如何せん、凌統は今聞く耳を持たない状態だ。無理矢理会いに行ったとしても、この間のように殴り合いになるだけだろう。
柄にもなく、盛大に甘寧は溜息をついた。
そこへ、伝令が小走りに近づいてきて、声を張り上げた。

「孫権様がご到着されました!」
「おう。今行く。」

考えるのを止めるのに丁度よかった。
甘寧は後頭部を掻きながら、孫権用に設(しつら)えた幕舎へ向かった。
その途中、丁度孫権が他の将たちとともにこちらへ向かってきている所で、つい甘寧は目を丸くしてしまった。
孫権の脇には周泰がいる。もう片方の脇には、凌統がいるではないか。
絶対にこちらを見ようとはせず、表情もやや曇っているが、いつかの夜に見たあの面に比べれば随分と晴れたものだ。
しかも、持っている武器は戦でも中々お目にかかれない三節棍。

「へっ、あの野郎やっと出てきやがったか。」

あいつはどんな武を振るうのだろう。
甘寧は一人、わくわくしながら孫権のもとへ歩み寄った。


全軍が結集し、最終の軍議を終えて少し仮眠を取った甘寧は、飯をもらおうと自分の幕舎を出てふらふらと歩いていた。
陣営の一角に兵の人だかりができている。
首を伸ばして人だかりの中心を見ると、凌統が兵卒一人一人を相手に手合わせをしているところで、つい脚を止めた。
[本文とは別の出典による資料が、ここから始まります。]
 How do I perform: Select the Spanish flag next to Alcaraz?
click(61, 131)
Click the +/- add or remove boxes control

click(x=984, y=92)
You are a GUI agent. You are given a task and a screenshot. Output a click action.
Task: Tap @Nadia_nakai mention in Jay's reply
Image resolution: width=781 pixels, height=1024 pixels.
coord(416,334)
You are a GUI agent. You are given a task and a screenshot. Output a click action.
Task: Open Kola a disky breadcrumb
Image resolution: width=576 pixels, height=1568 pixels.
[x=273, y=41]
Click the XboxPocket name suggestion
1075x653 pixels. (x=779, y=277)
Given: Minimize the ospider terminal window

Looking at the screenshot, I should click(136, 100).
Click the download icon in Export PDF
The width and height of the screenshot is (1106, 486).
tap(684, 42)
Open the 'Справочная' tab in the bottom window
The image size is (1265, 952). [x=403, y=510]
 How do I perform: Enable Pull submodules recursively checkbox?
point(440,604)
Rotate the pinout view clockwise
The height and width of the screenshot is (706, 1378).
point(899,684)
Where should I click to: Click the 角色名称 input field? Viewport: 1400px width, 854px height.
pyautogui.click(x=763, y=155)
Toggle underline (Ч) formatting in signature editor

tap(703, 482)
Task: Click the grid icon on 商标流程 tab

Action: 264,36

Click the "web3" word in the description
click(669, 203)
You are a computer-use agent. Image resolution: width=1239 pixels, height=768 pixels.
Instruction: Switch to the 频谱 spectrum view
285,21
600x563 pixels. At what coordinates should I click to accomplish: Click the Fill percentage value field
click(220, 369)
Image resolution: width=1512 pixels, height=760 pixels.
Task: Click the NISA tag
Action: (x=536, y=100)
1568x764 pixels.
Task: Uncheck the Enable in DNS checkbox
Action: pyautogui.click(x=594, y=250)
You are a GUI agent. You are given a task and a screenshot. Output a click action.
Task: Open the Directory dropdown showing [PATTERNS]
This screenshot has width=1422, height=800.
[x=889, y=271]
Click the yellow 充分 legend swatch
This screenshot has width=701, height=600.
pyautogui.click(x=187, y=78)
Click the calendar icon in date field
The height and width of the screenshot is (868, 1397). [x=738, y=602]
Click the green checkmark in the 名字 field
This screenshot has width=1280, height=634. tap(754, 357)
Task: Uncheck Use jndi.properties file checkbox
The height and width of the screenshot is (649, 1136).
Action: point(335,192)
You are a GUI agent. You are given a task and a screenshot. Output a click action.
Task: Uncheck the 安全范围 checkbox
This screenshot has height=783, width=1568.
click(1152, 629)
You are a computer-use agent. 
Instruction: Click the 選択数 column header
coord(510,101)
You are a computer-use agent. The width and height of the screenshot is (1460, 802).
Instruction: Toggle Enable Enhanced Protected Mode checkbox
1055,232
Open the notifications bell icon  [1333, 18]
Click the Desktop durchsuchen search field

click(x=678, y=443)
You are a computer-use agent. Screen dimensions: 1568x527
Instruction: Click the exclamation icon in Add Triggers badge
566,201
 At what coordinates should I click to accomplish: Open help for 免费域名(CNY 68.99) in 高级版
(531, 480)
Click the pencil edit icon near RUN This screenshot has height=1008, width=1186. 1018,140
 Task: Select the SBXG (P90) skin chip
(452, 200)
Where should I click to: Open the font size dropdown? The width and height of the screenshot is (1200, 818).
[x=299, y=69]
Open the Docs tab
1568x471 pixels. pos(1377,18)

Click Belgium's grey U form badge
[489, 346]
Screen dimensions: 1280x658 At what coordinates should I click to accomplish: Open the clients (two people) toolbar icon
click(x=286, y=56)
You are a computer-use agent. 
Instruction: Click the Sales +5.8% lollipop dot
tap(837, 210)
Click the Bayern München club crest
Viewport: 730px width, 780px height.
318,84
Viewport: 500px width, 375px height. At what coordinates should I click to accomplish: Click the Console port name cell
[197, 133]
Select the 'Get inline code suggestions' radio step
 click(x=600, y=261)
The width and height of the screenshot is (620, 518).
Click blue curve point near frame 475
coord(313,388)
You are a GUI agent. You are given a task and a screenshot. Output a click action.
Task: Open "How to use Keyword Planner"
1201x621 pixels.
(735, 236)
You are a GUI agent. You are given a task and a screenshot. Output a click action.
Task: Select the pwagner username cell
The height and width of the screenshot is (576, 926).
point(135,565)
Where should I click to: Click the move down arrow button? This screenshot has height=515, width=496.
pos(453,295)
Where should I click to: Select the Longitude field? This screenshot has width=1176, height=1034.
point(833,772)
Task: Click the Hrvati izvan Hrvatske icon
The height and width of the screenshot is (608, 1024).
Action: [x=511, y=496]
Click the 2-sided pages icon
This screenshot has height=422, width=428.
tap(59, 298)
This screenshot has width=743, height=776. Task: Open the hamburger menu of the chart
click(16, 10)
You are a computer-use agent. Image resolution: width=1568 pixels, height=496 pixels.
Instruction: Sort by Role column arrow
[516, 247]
「おいおい、どうしたんだい?俺がいない間、俺より鈍っちまったわけじゃねぇよな?さ、次の奴出てきな!」

人だかりから、兵が一人躍り出た。
すぐにその兵は凌統めがけて槍を突き出したが、踏み込みが甘い。凌統は難なく槍の穂を三節棍の一節で受け止め、もう一節を腹に打ち込んだ。兵が倒れる。
すると凌統は、三節棍を軽く振りまわし、ふうと小さく息をついた。

「もうちょっと、こいつに慣れておきたいかな・・・。よし、みんな、全員でかかってきな!」

人だかりを作っていた兵たちが一斉に凌統に向かっていった。
その表情は、皆どこか楽しそうだ。
凌統がいなかった間、甘寧は時々暇つぶしに凌統軍の練兵を見ていた。副将の鼓舞を受け止めながら、剣や槍の型を決める兵卒達はとてもまとまっていて、変な殺伐とした空気もない。
むしろ、皆凌統を心配していた。
あの夜に見た光景も、自分自身が凌統を犯したことも夢のように思える。
だが、証拠の奴の馬の尾のような髪が、懐にある。

「おい、凌将軍出てきたのかよ。」

密やかな声が聞こえた。
人だかりには、甘寧のように凌統軍の兵ではない者も数人いて、そのうちの数人の兵達の話し声だ。
甘寧は、目の前で楽しそうに三節棍を振るう凌統を眺めている。

「よく出て来れたなぁ。今もあんなことしてるけど、どっちかっつーと今日の夜のお相手を見定めてるんじゃねえの?」
「でもよお、あの人がどんな風に乱れるのか、ちょっと見てみてぇな。」

気が付いたら殴っていた。
もう一人は腰を抜かしてその場に尻餅をついている。

「もういっぺん言ってみろ。次は命がねぇと思え。」

胸倉を掴み、地を這うように低く告げるとそのまま兵を放り投げ、そしてその場から逃げるように速足で歩いた。

そうだ、凌統の事で知っている事を思い出した。
あいつは汚れていないということ。
むしろ、自分よりもずっと綺麗だということ。
本人はそれをわかっちゃいないこと。

甘寧は、合肥の赤い空を睨んで舌打ちをした。





Gへつづく






まだまだ続きます。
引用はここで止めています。